Nothing should be left out: write out the whole listing exactly.

<<<<

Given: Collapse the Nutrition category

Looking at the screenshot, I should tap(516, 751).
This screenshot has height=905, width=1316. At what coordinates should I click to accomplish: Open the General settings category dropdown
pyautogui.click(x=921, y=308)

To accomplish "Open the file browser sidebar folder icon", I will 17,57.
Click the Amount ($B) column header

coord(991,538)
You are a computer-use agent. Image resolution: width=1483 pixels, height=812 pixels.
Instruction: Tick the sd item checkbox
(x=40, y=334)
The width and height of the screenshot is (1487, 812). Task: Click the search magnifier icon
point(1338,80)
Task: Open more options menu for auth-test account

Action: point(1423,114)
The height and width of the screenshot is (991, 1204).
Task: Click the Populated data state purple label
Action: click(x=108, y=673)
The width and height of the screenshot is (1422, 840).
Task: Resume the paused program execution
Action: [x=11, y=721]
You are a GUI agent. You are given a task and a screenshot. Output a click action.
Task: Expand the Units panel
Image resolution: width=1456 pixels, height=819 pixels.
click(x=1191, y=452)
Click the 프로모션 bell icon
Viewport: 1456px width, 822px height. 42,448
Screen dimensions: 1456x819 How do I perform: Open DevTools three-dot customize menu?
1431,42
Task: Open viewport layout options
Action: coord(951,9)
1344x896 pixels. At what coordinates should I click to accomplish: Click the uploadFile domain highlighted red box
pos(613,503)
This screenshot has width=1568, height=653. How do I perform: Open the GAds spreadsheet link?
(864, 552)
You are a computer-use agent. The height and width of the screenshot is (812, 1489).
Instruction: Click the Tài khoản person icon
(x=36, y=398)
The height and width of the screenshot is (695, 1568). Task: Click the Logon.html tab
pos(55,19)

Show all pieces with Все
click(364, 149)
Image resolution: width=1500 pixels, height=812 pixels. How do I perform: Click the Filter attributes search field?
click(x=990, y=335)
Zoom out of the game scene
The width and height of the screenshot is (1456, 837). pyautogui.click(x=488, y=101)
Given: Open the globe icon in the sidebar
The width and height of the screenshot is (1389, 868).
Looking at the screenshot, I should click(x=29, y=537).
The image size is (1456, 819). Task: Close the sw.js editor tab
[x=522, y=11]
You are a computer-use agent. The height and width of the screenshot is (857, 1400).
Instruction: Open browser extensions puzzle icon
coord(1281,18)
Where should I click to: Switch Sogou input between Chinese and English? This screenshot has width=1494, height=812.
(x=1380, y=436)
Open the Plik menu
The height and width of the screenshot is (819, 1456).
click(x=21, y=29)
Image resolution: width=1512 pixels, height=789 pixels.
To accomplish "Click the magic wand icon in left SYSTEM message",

>>>>

§ **Answer below**
Given: Collapse the Nutrition category

Looking at the screenshot, I should tap(516, 751).
This screenshot has height=905, width=1316. At what coordinates should I click to accomplish: Open the General settings category dropdown
pyautogui.click(x=921, y=308)

To accomplish "Open the file browser sidebar folder icon", I will 17,57.
Click the Amount ($B) column header

coord(991,538)
You are a computer-use agent. Image resolution: width=1483 pixels, height=812 pixels.
Instruction: Tick the sd item checkbox
(x=40, y=334)
The width and height of the screenshot is (1487, 812). Task: Click the search magnifier icon
point(1338,80)
Task: Open more options menu for auth-test account

Action: point(1423,114)
The height and width of the screenshot is (991, 1204).
Task: Click the Populated data state purple label
Action: click(x=108, y=673)
The width and height of the screenshot is (1422, 840).
Task: Resume the paused program execution
Action: [x=11, y=721]
You are a GUI agent. You are given a task and a screenshot. Output a click action.
Task: Expand the Units panel
Image resolution: width=1456 pixels, height=819 pixels.
click(x=1191, y=452)
Click the 프로모션 bell icon
Viewport: 1456px width, 822px height. 42,448
Screen dimensions: 1456x819 How do I perform: Open DevTools three-dot customize menu?
1431,42
Task: Open viewport layout options
Action: coord(951,9)
1344x896 pixels. At what coordinates should I click to accomplish: Click the uploadFile domain highlighted red box
pos(613,503)
This screenshot has width=1568, height=653. How do I perform: Open the GAds spreadsheet link?
(864, 552)
You are a computer-use agent. The height and width of the screenshot is (812, 1489).
Instruction: Click the Tài khoản person icon
(x=36, y=398)
The height and width of the screenshot is (695, 1568). Task: Click the Logon.html tab
pos(55,19)

Show all pieces with Все
click(364, 149)
Image resolution: width=1500 pixels, height=812 pixels. How do I perform: Click the Filter attributes search field?
click(x=990, y=335)
Zoom out of the game scene
The width and height of the screenshot is (1456, 837). pyautogui.click(x=488, y=101)
Given: Open the globe icon in the sidebar
The width and height of the screenshot is (1389, 868).
Looking at the screenshot, I should click(x=29, y=537).
The image size is (1456, 819). Task: Close the sw.js editor tab
[x=522, y=11]
You are a computer-use agent. The height and width of the screenshot is (857, 1400).
Instruction: Open browser extensions puzzle icon
coord(1281,18)
Where should I click to: Switch Sogou input between Chinese and English? This screenshot has width=1494, height=812.
(x=1380, y=436)
Open the Plik menu
The height and width of the screenshot is (819, 1456).
click(x=21, y=29)
Image resolution: width=1512 pixels, height=789 pixels.
To accomplish "Click the magic wand icon in left SYSTEM message",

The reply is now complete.